Vendredi 6 décembre, la gare de Compiègne a été le théâtre d’un incident troublant. En plein après-midi, un réfugié soudanais, en état d’ivresse, a brandi un couteau, provoquant l’émoi des usagers avant d’être interpellé par la police. Une affaire qui illustre les défis croissants liés à la précarité et à l’intégration.

Une gare sous tension : un homme ivre et armé sème la peur
La gare de Compiègne, habituellement animée par un ballet de voyageurs pressés, a connu un moment de stupeur. Ce 6 décembre, Ousman A., 30 ans, réfugié soudanais, a semé la panique en sortant un couteau de son sac à dos en plein hall de gare bondé. L’homme, en état d’ivresse manifeste, dansait de façon désordonnée, suscitant des réactions de frayeur parmi les usagers.
Face à la situation, de nombreux voyageurs ont quitté la gare, craignant pour leur sécurité. La scène, capturée par une vidéo amateur et diffusée sur les réseaux sociaux, montre une interpellation musclée : l’un des policiers neutralise l’individu en le plaquant au sol, sous les regards médusés de témoins. L’intervention policière a rapidement mis un terme à l’incident, évitant qu’il ne dégénère davantage.
Alcool, trouble mental et précarité : les éléments du drame
D’après les premiers témoignages et les enregistrements de vidéosurveillance, Ousman A. était visiblement désorienté. L’homme aurait consommé de l’alcool juste avant les faits, ce qu’il a lui-même confirmé. « J’avais bu deux petites bouteilles de vodka parce que je suis souvent stressé », a-t-il déclaré lors de son audience. Toutefois, il reste incapable de justifier pourquoi il a brandi un couteau, un ustensile de cuisine qu’il dit avoir simplement souhaité ramener chez lui.
Si une rumeur initiale faisait état d’une exhibition sexuelle présumée, les caméras n’ont pas confirmé cette hypothèse.
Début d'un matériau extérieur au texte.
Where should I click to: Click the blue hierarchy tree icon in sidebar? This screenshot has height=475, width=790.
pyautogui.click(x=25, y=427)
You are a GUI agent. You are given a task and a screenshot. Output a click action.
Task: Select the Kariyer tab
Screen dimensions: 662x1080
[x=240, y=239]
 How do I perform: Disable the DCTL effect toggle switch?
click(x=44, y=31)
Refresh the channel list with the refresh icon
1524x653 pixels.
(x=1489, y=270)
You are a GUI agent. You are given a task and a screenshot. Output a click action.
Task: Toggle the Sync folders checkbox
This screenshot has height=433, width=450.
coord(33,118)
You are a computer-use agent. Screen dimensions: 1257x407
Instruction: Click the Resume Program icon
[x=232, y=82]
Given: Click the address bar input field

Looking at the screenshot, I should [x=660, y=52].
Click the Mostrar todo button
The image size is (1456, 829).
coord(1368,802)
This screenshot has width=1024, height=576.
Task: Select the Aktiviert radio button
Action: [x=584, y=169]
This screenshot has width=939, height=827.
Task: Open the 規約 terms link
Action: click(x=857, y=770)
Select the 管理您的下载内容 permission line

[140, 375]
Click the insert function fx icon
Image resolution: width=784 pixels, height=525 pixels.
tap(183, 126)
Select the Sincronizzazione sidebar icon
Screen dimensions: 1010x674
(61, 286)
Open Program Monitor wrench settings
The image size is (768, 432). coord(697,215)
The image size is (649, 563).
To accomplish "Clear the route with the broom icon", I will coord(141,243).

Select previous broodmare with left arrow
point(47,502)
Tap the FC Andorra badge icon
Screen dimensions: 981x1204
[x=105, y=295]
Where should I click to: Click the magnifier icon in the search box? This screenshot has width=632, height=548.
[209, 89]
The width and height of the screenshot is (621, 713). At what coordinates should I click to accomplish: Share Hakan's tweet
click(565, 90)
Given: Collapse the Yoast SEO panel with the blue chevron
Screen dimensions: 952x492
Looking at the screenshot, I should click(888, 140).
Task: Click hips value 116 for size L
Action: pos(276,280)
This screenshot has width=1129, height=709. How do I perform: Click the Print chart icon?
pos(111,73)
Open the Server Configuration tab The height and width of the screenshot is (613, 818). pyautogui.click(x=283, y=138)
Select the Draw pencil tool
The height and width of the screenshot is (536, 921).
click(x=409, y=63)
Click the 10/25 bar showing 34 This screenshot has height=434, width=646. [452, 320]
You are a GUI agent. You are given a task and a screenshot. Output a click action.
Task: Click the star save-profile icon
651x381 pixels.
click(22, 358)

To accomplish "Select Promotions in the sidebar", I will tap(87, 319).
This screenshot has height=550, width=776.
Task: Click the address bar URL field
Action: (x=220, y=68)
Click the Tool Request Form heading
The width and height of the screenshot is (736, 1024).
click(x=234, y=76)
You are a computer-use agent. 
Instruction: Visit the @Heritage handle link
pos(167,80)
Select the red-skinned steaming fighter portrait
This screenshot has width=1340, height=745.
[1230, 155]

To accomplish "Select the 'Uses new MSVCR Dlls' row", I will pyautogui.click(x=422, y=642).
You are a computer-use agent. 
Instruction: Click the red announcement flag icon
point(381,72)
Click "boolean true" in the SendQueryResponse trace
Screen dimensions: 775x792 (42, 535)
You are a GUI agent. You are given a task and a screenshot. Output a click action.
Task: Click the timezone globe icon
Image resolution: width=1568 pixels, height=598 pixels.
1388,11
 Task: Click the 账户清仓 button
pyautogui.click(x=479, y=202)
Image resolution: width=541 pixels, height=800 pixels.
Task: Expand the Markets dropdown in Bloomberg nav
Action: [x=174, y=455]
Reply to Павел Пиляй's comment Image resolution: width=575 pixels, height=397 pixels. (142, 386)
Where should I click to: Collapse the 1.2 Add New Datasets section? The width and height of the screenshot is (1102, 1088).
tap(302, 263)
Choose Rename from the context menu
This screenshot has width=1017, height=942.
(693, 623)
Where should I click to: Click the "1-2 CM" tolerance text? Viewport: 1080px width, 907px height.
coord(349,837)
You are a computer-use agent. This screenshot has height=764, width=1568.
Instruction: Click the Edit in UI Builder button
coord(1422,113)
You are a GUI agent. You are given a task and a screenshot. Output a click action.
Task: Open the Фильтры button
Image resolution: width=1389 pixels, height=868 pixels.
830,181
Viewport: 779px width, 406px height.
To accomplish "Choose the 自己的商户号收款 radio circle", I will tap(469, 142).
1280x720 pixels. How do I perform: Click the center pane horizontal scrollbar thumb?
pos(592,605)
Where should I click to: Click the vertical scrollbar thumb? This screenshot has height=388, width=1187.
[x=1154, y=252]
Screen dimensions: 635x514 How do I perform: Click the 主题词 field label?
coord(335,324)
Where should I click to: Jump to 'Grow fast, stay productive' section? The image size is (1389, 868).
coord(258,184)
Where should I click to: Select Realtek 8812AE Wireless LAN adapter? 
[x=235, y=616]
En revanche, les images montrent clairement le prévenu en possession du couteau, commettant des gestes inquiétants et bousculant même un usager, que les forces de l’ordre n’ont pas pu identifier par la suite.
Un profil marqué par la précarité et l’absence de suivi
Arrivé en France en 2016, ce réfugié bénéficie d’un titre de séjour et d’un hébergement dans le foyer Coallia. Célibataire et sans contact avec sa famille, il vit dans une situation de grande instabilité sociale. Bien qu’il ait travaillé dans le secteur du bâtiment, il se trouve sans emploi depuis plusieurs mois et semble souffrir d’une addiction à l’alcool, comme en témoigne cette nouvelle frasque.
Il n’en est pas à son premier accroc avec la justice. En effet, Ousman A. a déjà été condamné pour violences sur un policier municipal, ce qui lui avait valu une peine de travail d’intérêt général, qu’il n’a jamais effectuée. À cela s’ajoute une amende avec sursis pour usage répété des transports en commun sans titre de transport.
Une audience tendue : verdict et plaidoyers
Jugé en comparution immédiate le 9 décembre, trois jours après l’incident, Ousman A. a été poursuivi pour ivresse publique, port d’arme sans motif légitime et violences légères avec arme (bien qu’aucune blessure n’ait été signalée). Le procureur a souligné la gravité des faits, tout en tenant compte de l’instabilité sociale et de l’addiction de l’accusé. Il a requis une peine de sept mois de prison avec sursis probatoire renforcé, assortie d’une obligation de soins et de travail.
L’avocat de la défense, maître Jonathan Sorriaux, a plaidé pour une peine plus clémente, arguant que son client n’avait pas l’intention de blesser quiconque. Selon lui, les traumatismes liés à son statut de réfugié et à son isolement aggravent ses comportements, justifiant un meilleur accompagnement social. « Mon client a des besoins évidents en matière de soins en addictologie… Sept mois me semblent excessifs. »
Après délibérations, le tribunal a finalement condamné le prévenu à quatre mois de prison avec sursis probatoire renforcé pendant deux ans, assortis des obligations requises : soins, interdiction de port d’arme pendant cinq ans, confiscation du couteau et amende de 50 euros pour état d’ivresse publique. Merci
Un incident révélateur des failles du système d’intégration
Bien que l’affaire soit close judiciairement, elle met en lumière de nombreuses problématiques sociétales : la précarité des réfugiés, leur difficulté d’accès à des structures d’accompagnement et les conséquences possibles d’un manque de suivi. À travers le profil d’Ousman A., c’est le tableau plus large des défis de l’intégration en France qui refait surface.